Occupying all five floors of the Rockbund Art Museum, the show – containing 35 artists and collectives – also includes a four-month curriculum of artist-led workshops and courses. Curator X Zhu-Nowell has rendered the Chinese title as the homophonic transliteration you-si-pa-li-si (youth palace) rather than the conventional shao-nian-gong (children’s palace), a decision that distorts associations of the original, suggesting an attempt to challenge the structure’s apparatus. It seeks to unmoor the Children’s Palace, the first of which was established in Shanghai’s Marble Hall in 1953, from age while refusing to take a strong position on the complex ambivalences arising from the programme.

On the ground floor, Puppies Puppies’ installation Defence (2026) features looped video of people undertaking self-defence training, projected amid an interactive gym with punching bags decorated in the colours of the transgender flag. Against a backdrop of regressive attitudes to gender, exhibiting this work feels both risky and brave. Whereas the original shao-nian-gong fostered competition among children, this installation attempts to equip visitors with skills of protection rather than discipline, gesturing to the necessity for many queer people to defend themselves.

Youth Palace
Peng Xueying, Fake Moves on the Street (detail), 2026, four-channel color video installation, artificial turf, mannequins, custom football jerseys and shorts, footballs, speakers, iron barriers and paper handouts. Courtesy: © Peng Xueying; photograph: Ling

In Fake Moves on the Streets (2024) by Peng Xueying, on the second floor, mannequins in football kits stand frozen on artificial turf, surrounded by scattered balls for the audience to kick, while four televisions display videos of actors dribbling footballs through Guangzhou, passing through Zhongda fabric market and Kanglu garment district before arriving at the former Lujiang football field, which is today used as a labour hiring square. In the area where a commercial logo would typically appear on a player’s shirt, Peng has added badges printed with football terminology combined with garment-manufacturing jargon, such as ‘Shift Across/Side Seam Closing’. By drawing parallels between football players and garment makers, Peng makes the labour of the latter perceptible, pointing to how both athletics and uniforms regulate the body. The mannequins and fake grass are rendered stranger by a dim, eerie atmosphere and a sense of the uncanny, akin to passing by a sportswear section in a dead mall.

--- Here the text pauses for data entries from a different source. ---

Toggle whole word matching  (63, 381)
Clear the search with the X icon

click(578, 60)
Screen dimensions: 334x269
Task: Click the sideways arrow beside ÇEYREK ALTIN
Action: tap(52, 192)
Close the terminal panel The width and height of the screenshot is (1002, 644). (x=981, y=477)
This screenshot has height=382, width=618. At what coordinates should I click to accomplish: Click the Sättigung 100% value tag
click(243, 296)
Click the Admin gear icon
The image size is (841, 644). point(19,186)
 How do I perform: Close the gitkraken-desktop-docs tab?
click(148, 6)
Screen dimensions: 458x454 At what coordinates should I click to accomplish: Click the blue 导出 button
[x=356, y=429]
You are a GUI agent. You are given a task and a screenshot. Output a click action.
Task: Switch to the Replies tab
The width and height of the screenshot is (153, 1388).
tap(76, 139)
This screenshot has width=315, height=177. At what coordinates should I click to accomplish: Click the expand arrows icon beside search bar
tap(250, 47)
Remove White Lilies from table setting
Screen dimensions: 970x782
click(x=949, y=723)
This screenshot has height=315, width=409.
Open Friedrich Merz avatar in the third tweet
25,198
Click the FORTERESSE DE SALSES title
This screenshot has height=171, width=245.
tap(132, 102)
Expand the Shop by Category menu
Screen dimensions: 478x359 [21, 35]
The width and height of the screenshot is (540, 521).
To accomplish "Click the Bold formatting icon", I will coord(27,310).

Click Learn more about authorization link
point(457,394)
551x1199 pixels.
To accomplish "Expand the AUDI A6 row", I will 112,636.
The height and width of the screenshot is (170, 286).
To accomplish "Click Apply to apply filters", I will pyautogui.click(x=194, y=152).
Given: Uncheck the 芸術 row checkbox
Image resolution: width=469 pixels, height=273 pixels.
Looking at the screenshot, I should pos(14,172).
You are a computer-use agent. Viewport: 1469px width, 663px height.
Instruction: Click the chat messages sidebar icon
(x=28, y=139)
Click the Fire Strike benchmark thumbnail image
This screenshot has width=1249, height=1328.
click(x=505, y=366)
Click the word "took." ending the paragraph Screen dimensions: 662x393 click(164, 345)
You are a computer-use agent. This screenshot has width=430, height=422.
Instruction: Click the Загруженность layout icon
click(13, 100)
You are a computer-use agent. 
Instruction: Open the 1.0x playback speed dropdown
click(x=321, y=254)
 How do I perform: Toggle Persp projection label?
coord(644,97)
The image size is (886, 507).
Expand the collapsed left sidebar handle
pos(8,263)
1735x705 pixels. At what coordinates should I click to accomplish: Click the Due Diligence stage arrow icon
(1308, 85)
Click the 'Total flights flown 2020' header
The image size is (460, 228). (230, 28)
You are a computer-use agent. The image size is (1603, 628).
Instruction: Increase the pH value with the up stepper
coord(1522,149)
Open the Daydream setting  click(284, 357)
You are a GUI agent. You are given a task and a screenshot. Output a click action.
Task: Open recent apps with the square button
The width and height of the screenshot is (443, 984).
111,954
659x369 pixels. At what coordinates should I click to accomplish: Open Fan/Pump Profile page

Diego Marcon’s video installation Ludwig (2018) employs a massive projection and a booming soundtrack that overwhelm everything else. In the looping video, a CGI boy, illuminated by a single matchstick, attempts to learn a classical-inspired aria aboard a storm-tossed ship. The flame he holds burns down, scorching his finger, while the melancholic song he sings is truncated mid-sentence. This bleak, repetitive pedagogical method induces frustration and fatigue, though the mood shifts towards the end to a more jubilant one via music subtly redolent of Gloria Gaynor’s ‘I Will Survive’ (1978). It is a brilliant, unsettling juxtaposition: a circular trap of systemic exhaustion interrupted by a sonic phantom of resilience.

Youth Palace
Diego Marcon, Ludwig, 2018, installation view, Rockbund Art Museum, Shanghai. Courtesy: the artist and Sadie Coles HQ, London

The works in ‘Youth Palace’ that seem to be most politically charged manifest their concerns through implication, analogy and allegory. At times, the exhibition references the language of discipline instilled within shao-nian-gong while remaining unable to speak entirely outside it. Zhu-Nowell has set an impressive and ambitious precedent for reimagining a complex area of Chinese history, and the subsequent exhibition is, for those who experienced shao-nian-gong, haunted by the idea that rigorous training – be it singing, football or self-defence – might have meant something other than stringent discipline.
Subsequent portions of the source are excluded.